[Listed entries]
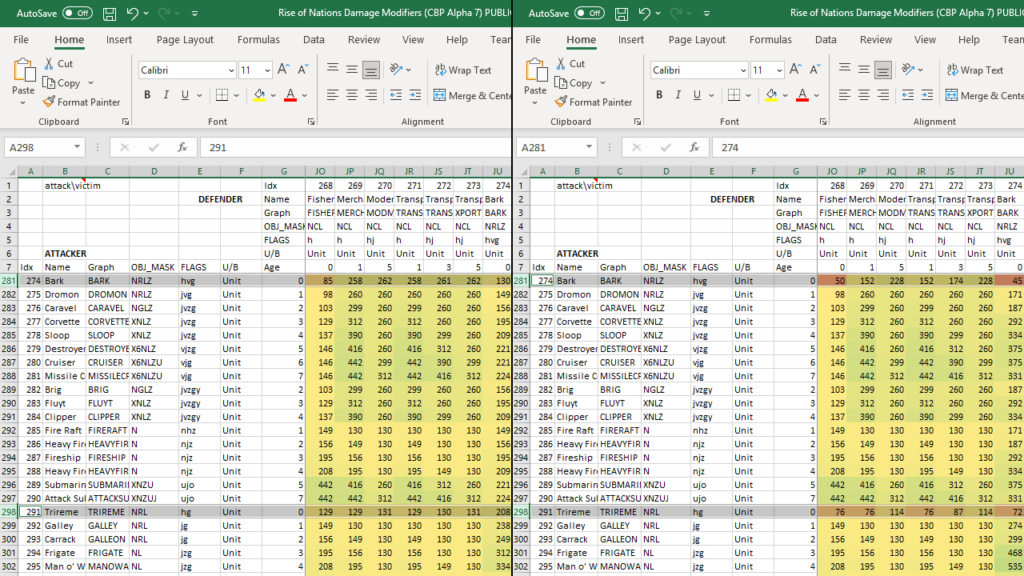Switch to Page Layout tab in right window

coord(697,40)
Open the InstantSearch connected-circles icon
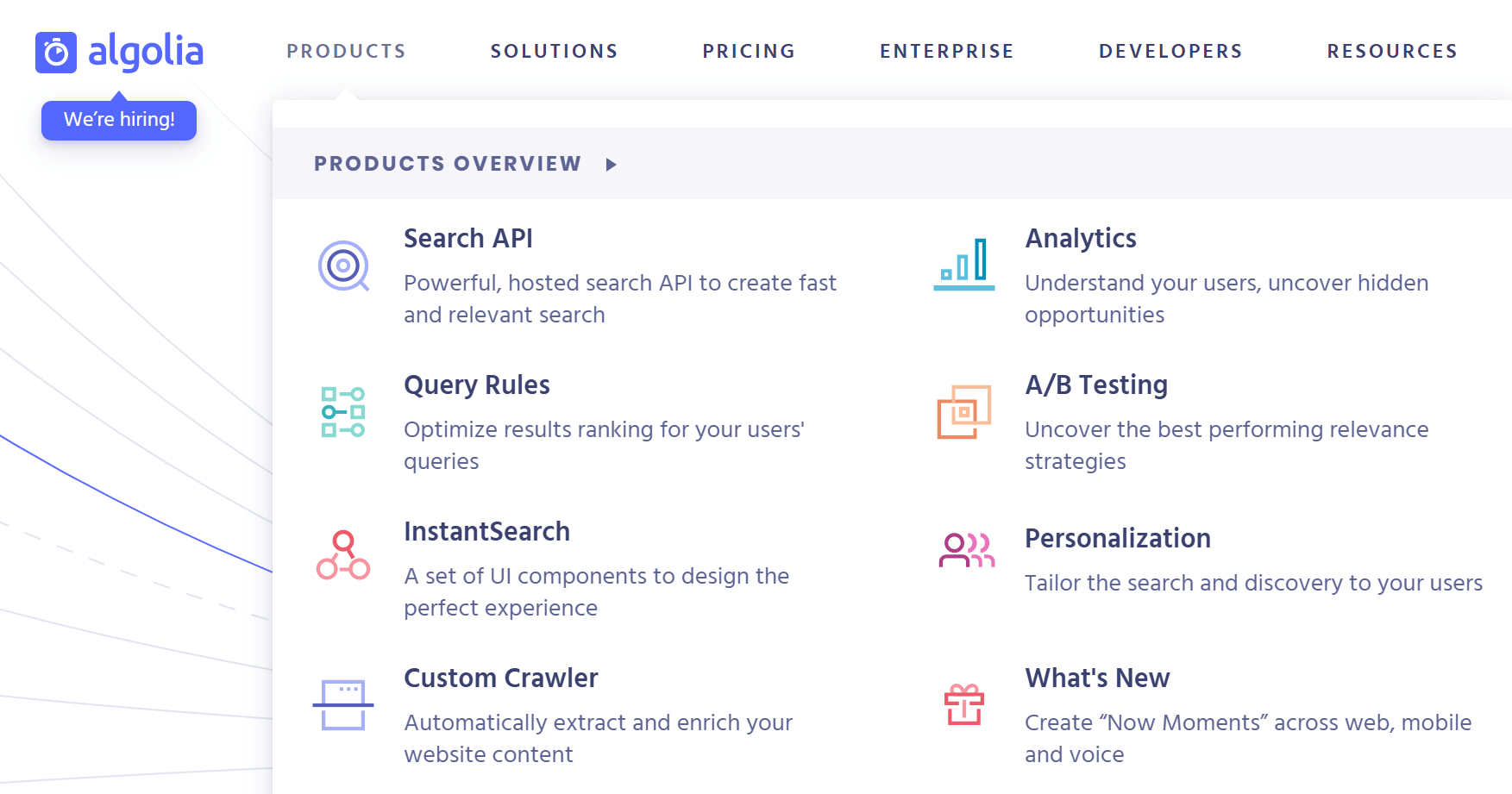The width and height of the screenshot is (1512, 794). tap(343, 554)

==

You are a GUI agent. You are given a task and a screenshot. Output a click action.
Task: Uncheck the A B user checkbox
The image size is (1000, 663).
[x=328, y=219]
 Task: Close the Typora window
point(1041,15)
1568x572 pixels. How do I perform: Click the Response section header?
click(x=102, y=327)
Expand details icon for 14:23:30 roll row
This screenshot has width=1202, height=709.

[Exercise goal] Every line above from the line with "Task: Close the Typora window" to the line with "This screenshot has width=1202, height=709.", both included, must be reproduced exactly, and no other line may appear.

[Answer to this task]
 Task: Close the Typora window
point(1041,15)
1568x572 pixels. How do I perform: Click the Response section header?
click(x=102, y=327)
Expand details icon for 14:23:30 roll row
This screenshot has width=1202, height=709.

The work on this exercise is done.